What the task asks:
Return the lines that run from the line containing "Image resolution: width=715" through the end of the entries, both ends included. Leave out all pictures.

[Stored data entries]
☆ ☆ ☆ ☆

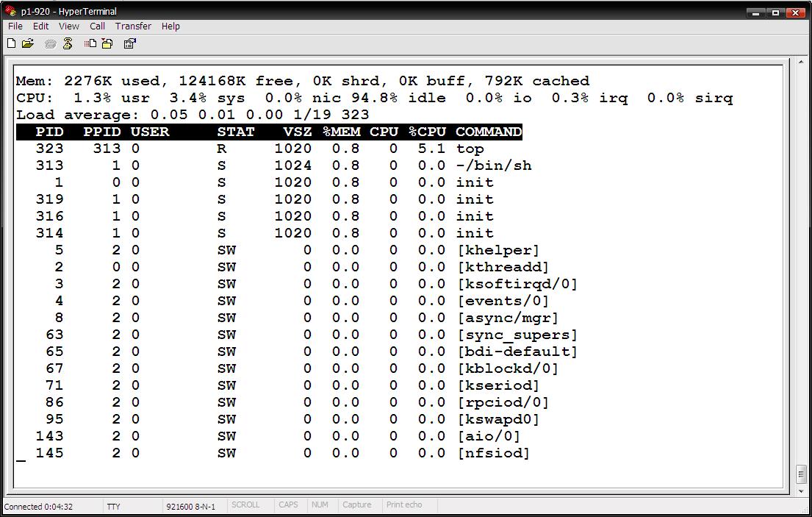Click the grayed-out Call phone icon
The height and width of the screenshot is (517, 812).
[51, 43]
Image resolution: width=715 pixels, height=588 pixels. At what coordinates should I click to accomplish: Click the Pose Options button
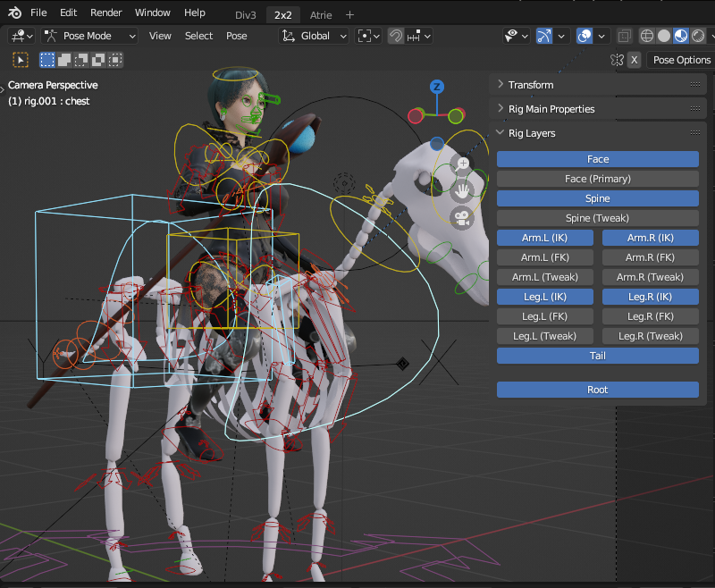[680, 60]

☆ ☆ ☆ ☆

Answer for this exercise:
Image resolution: width=715 pixels, height=588 pixels. At what coordinates should I click to accomplish: Click the Pose Options button
[680, 60]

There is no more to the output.